# GOAL:
Quote the listing word for word, from its first line through the line containing "(x=150, y=347)", including both of those lines.

Interface element records:
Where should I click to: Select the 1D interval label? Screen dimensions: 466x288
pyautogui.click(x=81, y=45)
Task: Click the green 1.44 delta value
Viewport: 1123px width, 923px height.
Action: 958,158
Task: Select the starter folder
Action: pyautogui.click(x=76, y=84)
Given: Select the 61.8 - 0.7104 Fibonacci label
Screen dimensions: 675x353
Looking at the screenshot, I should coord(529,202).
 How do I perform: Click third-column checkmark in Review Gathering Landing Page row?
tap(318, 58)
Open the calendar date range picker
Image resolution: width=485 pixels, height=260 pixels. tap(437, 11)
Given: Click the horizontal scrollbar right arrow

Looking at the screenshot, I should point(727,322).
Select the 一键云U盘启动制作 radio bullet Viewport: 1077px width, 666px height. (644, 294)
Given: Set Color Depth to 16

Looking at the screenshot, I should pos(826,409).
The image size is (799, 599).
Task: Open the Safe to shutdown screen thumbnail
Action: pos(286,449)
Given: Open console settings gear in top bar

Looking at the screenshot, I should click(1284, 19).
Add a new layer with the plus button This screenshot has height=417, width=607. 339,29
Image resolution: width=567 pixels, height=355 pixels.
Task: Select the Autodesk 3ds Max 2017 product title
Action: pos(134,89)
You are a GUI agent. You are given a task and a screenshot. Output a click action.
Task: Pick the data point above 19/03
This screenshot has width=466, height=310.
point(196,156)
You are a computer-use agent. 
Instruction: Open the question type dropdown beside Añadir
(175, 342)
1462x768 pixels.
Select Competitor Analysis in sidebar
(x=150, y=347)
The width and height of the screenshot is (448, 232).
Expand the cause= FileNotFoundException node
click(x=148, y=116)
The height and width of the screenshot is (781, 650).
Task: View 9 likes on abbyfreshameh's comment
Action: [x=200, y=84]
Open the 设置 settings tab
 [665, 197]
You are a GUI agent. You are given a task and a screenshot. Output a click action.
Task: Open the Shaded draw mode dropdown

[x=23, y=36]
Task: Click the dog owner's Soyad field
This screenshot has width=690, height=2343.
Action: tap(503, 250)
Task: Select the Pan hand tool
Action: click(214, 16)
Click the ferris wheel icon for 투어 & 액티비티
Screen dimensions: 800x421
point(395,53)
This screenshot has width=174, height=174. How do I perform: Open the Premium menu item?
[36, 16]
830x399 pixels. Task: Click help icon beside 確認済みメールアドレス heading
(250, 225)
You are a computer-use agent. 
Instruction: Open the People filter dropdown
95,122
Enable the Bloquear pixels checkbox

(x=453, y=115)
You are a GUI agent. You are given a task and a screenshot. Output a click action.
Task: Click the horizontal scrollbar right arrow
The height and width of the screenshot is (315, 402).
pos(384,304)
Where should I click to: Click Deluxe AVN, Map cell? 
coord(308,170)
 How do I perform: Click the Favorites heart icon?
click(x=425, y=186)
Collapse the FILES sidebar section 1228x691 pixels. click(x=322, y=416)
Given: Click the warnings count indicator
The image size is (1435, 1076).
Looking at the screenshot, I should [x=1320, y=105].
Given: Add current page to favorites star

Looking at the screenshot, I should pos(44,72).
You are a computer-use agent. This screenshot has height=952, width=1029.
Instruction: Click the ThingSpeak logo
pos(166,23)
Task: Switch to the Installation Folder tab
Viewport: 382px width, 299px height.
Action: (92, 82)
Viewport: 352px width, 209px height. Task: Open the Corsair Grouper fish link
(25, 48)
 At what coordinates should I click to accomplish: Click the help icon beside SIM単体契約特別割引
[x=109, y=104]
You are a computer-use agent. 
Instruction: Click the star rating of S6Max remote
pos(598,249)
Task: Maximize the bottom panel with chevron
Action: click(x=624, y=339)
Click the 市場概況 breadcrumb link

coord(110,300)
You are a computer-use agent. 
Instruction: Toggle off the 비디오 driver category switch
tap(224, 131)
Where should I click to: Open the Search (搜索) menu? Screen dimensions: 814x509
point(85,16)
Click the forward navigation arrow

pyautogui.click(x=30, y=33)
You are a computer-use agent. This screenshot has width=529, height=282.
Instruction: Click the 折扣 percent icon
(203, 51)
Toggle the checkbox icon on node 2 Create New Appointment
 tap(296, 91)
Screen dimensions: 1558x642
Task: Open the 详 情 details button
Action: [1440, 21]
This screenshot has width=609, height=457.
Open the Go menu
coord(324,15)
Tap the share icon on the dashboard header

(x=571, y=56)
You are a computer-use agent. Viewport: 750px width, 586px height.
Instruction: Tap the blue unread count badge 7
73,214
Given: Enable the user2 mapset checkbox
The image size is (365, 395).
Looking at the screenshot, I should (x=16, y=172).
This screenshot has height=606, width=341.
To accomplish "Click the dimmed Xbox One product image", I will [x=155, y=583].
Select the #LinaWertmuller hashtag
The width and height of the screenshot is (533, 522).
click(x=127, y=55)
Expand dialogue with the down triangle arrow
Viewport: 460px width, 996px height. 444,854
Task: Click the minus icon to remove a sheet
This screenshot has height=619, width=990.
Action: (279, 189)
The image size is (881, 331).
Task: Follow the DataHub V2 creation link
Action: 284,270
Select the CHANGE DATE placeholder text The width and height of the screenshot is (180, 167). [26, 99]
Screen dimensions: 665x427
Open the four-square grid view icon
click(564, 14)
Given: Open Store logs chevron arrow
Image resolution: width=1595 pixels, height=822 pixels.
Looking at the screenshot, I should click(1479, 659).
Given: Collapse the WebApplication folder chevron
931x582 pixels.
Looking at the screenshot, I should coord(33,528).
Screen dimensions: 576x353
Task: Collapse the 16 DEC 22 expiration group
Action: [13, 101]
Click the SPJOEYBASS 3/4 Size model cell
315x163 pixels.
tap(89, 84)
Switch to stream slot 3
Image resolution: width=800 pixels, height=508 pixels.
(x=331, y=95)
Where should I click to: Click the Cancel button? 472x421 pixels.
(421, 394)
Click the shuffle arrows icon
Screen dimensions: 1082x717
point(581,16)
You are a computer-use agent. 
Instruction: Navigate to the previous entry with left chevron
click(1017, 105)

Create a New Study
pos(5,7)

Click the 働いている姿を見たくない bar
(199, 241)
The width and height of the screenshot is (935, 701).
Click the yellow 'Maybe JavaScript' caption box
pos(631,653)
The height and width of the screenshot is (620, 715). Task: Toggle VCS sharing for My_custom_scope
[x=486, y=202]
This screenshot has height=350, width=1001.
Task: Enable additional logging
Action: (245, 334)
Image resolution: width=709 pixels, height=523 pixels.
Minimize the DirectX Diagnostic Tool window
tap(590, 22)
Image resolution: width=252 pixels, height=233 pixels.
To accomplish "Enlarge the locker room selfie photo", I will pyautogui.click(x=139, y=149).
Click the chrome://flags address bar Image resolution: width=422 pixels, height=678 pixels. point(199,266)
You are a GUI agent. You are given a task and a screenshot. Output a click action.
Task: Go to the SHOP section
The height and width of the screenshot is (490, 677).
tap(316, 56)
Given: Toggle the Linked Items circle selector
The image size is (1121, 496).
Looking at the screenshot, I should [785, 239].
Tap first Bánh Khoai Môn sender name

# WRITTEN SOLUTION:
Where should I click to: Select the 1D interval label? Screen dimensions: 466x288
pyautogui.click(x=81, y=45)
Task: Click the green 1.44 delta value
Viewport: 1123px width, 923px height.
Action: 958,158
Task: Select the starter folder
Action: pyautogui.click(x=76, y=84)
Given: Select the 61.8 - 0.7104 Fibonacci label
Screen dimensions: 675x353
Looking at the screenshot, I should coord(529,202).
 How do I perform: Click third-column checkmark in Review Gathering Landing Page row?
tap(318, 58)
Open the calendar date range picker
Image resolution: width=485 pixels, height=260 pixels. tap(437, 11)
Given: Click the horizontal scrollbar right arrow

Looking at the screenshot, I should point(727,322).
Select the 一键云U盘启动制作 radio bullet Viewport: 1077px width, 666px height. (644, 294)
Given: Set Color Depth to 16

Looking at the screenshot, I should pos(826,409).
The image size is (799, 599).
Task: Open the Safe to shutdown screen thumbnail
Action: pos(286,449)
Given: Open console settings gear in top bar

Looking at the screenshot, I should click(1284, 19).
Add a new layer with the plus button This screenshot has height=417, width=607. 339,29
Image resolution: width=567 pixels, height=355 pixels.
Task: Select the Autodesk 3ds Max 2017 product title
Action: pos(134,89)
You are a GUI agent. You are given a task and a screenshot. Output a click action.
Task: Pick the data point above 19/03
This screenshot has width=466, height=310.
point(196,156)
You are a computer-use agent. 
Instruction: Open the question type dropdown beside Añadir
(175, 342)
1462x768 pixels.
Select Competitor Analysis in sidebar
(x=150, y=347)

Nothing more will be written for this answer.